Budget: Treasury plans ‘radical’ pensions tax overhaul


The foundations of pensions tax system could be swept away under “radical” proposals announced by George Osborne in today’s Budget.

The Chancellor announced a green paper that will look at moving the taxation of pensions closer to the Isa regime, where tax is paid on contributions, not on withdrawals.

He said: “It’s time to look at the other end of the age scale, to those starting to save for a pension. The truth is Britain isn’t saving enough and that’s something we need to fix in the economy too.

He added: “I am open to further radical change – pensions could be treated like Isas.
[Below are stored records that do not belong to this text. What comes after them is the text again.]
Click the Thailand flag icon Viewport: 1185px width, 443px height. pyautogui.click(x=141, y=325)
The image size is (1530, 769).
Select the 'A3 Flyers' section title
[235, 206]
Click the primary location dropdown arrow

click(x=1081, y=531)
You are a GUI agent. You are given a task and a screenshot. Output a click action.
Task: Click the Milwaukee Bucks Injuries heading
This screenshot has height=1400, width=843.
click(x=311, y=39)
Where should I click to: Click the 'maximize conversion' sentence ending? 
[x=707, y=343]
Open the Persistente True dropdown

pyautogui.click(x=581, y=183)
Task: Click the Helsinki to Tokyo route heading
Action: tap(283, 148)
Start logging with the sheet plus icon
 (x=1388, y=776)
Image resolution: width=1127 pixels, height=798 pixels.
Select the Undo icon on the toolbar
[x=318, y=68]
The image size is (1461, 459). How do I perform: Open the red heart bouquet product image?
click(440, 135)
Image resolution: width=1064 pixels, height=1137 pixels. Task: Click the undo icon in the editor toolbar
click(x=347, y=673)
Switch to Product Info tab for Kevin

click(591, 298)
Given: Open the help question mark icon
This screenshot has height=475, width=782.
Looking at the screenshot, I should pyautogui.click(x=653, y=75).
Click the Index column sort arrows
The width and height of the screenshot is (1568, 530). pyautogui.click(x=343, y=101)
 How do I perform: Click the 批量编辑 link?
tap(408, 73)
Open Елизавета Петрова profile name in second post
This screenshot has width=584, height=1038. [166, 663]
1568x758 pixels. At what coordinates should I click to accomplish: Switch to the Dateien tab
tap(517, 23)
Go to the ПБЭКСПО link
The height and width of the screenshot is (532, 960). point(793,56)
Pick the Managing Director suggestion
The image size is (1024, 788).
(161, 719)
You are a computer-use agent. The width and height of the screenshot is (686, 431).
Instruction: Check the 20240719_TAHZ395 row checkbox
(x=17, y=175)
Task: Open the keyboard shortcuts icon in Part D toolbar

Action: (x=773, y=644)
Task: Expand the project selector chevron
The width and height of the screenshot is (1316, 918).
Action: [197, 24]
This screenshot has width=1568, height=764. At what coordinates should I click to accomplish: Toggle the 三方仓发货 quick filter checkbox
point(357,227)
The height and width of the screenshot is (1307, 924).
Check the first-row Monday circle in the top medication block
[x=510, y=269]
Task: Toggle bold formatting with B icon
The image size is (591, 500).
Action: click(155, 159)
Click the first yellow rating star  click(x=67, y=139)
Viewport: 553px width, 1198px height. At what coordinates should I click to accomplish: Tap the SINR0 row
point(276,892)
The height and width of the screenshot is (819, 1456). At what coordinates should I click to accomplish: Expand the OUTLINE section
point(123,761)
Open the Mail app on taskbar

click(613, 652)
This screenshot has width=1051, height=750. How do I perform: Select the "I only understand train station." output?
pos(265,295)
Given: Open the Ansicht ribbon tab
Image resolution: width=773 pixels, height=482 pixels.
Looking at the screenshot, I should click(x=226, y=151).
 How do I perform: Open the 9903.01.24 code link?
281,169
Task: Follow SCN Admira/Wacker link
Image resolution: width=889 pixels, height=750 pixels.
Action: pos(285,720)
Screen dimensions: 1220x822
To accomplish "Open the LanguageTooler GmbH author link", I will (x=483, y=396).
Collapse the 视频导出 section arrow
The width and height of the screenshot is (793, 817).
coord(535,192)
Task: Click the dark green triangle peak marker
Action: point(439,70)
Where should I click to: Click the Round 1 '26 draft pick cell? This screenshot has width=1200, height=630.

You pay in from taxed income and its tax free when you take it out and in between it receives a top up from the Government.

“This idea and others like it need careful and public consideration before we take any steps – I am from today launching a green paper that asks questions, invites views and takes care not to prejudge the answer.

“Our goal is clear. We want to move from a economy built from debt to an economy built ont he more secure and productive foundations of saving and long-term investment.”

The Government had already confirmed the annual allowance for pension contributions will be tapered for those earning over £150,000 to fund raising the inheritance tax threshold.

From April 2017 the individual IHT threshold will be raised from £325,000 to £500,000 when property is included, giving a married couple a shared £1m threshold.

Reduced allowances will be offered for properties worth more than £2m, with those worth upwards of £2.35m seeing no change.

The move is funded by a tapering of tax relief on pensions contributions for those earning more than £150,000, with those earning £210,000 able to contribute just £10,000 to their pension on a tax-free basis.